Amendment-of-the-constitution / Amendment of the Constitution / Amendment

Amendment

Amendments to the Indian Constitution 

Introduction: 

  • Amending the Indian Constitution is the process of changing the nation's fundamental law or supreme law.  
  • The procedure for amending the constitution is outlined in Part XX (Article 368) of the Indian Constitution. This procedure ensures the sanctity of the Indian Constitution and checks the Parliament of India's arbitrary power. 
  • The Constitution's drafters believed that it needed to reflect societal changes as well as the population's aspirations 
  • They did not regard the constitution as a sacred and unchangeable law. As a result, they included provisions for incorporating changes on occasion. These modifications are known as constitutional amendments. 
  • However, the procedure for amending the Indian constitution is neither as simple as in the United Kingdom nor as difficult as in the United States. 
  • It was taken from South Africa's constitution. 

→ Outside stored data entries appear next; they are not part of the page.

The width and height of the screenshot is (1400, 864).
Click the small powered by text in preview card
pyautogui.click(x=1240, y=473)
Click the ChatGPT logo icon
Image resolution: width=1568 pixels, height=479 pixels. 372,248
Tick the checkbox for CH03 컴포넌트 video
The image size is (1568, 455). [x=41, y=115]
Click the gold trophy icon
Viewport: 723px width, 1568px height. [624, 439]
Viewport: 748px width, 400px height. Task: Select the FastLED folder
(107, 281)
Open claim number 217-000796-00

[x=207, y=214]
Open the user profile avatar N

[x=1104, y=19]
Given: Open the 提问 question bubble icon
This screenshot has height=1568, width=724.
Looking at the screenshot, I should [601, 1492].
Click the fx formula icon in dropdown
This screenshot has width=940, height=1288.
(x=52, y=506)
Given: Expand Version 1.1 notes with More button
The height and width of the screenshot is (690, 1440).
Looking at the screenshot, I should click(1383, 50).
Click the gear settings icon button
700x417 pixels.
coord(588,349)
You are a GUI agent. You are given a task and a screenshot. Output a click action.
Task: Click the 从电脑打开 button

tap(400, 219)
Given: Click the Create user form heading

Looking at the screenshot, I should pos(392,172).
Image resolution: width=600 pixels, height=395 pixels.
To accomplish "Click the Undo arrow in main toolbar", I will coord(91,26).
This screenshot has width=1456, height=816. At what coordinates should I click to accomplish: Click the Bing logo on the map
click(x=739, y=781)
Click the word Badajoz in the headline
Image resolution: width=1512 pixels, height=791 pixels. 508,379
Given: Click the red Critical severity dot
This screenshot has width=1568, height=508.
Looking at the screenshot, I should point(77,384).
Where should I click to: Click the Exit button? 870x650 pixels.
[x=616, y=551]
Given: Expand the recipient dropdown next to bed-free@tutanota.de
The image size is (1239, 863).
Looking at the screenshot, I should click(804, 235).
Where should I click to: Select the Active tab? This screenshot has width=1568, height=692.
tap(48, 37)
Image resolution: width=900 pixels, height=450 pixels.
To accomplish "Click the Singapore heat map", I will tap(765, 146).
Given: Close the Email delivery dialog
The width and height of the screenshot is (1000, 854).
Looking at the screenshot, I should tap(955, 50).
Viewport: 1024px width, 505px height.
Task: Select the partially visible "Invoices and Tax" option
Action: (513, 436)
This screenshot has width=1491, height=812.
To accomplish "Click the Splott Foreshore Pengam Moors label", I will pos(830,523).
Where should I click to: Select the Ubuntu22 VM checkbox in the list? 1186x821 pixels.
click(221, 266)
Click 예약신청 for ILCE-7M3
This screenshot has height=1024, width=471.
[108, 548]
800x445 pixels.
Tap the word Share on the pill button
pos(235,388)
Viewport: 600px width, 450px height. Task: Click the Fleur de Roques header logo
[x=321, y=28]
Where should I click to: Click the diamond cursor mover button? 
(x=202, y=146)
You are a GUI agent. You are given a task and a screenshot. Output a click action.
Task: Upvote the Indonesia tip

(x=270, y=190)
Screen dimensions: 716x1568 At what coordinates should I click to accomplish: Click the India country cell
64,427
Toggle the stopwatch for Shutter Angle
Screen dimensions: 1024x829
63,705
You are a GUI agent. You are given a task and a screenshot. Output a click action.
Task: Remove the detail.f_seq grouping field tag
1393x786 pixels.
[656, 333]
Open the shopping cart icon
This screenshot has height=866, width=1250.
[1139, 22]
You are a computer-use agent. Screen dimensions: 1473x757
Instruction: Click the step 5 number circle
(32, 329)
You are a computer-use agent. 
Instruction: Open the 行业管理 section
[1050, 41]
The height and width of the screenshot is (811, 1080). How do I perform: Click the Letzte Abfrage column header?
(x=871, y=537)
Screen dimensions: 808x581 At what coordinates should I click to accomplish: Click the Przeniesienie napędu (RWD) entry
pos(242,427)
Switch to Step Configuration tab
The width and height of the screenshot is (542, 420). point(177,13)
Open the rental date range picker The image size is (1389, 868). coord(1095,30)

Power to Amend the Constitution 

  • Part XX of the constitution contains Article 368, which deals with Parliament's powers to amend the constitution. 
  • The Supreme Court stated in the Keshavananda Bharati decision that Parliament cannot amend those parts of the constitution that are part of the 'Basic Structure'. 
  • Parliament under Article 368 can amend any part of the Constitution including the Fundamental Rights but without affecting the 'basic structure' of the Constitution". Article 368 of Part XX of the Indian Constitution allows for two types of amendments. 
  • Parliamentary special majority 
  • By a special majority of the Parliament and ratification by half of the total number of states. 

Amendment Types 

  • Article 368 of the Indian Constitution provides for two types of amendments: amendments by a special majority of Parliament and amendments by a special majority of Parliament plus ratification by a simple majority of half of the state legislatures. 
  • Certain provisions of the Constitution require amendment by a simple majority of each house, that is, a majority of members present and voting in each house (similar to ordinary legislation). Article 368 does not consider these amendments to be amendments. 
  • It clearly means that the Indian Constitution can be amended in three ways: by a simple majority of the Parliament, by a special majority of the Parliament, or by a special majority of the Parliament and the ratification of half of the state legislatures. 

Types of Amendments: 

Simple Majority This refers to the majority of more than 50% of the members present and voting.
Special Majority A bill is said to be passed if it is supported by a majority of 2/3rd members present and voting supported by over 50% of the total strength of the House.
Special Majority of Parliament and Consent of States
  • This type of majority is required when federal structures need to be amended 
  • Apart from a special majority by both the houses of the parliament, it requires the consent of half of the state legislature by a simple majority 
  • There is no time limit within which states should give their consent to the bill 

 Amendment Procedure Pursuant to Article 368 

  • The procedure for amending the Indian Constitution in accordance with Article 368 is as follows: 
  • A constitutional amendment may be initiated only by the introduction of a Bill in either House of Parliament, not in the state legislature. 
  • The bill does not need the President's permission to be introduced in Parliament. 
  • The bill must be introduced by a minister or a private member. 
  • The bill must be passed by a special majority in each house, which is the majority of the total membership of the house plus the majority of two-thirds of the members present and voting. 
  • The bill must be passed separately by each house, and there is no provision for a joint sitting if the two houses disagree. 
  • If the bill seeks to amend a federal provision of the constitution, it must also be ratified by a simple majority of half of the state legislature. 
  • The bill is presented to the president for his assent after being duly passed by both houses and ratified by the states (if required). 
  • The President has no authority to withhold or return a bill to the legislature for reconsideration. As a result, the President must give his assent to the bill. 
  • The bill will become an Act after the President's assent. 

Simple Majority 

  • This refers to a majority of more than 50% of those present and voting, and it is not covered by Article 368. This is also known as the working majority or functional majority. In Parliamentary business, the simple majority is the most commonly used form of majority. When the constitution or laws do not specify the type of majority required, the simple majority is used. 
  • Consider the Lok Sabha situation to better understand the simple majority. On a particular day, 45 of the 545 members were absent, and 100 abstained from voting on an issue. As a result, only 400 members were present and voting. The simple majority is then 50% of 400 plus 1, or 201. 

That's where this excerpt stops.